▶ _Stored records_
• • • • •
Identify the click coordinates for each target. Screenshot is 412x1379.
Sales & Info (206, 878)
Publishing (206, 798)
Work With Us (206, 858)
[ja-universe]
• • • • •
▶ _Exercise requirements_
Would you return the entries exactly as they stand?

▶ _Worked solution_
Identify the click coordinates for each target. Screenshot is 412x1379.
Sales & Info (206, 878)
Publishing (206, 798)
Work With Us (206, 858)
[ja-universe]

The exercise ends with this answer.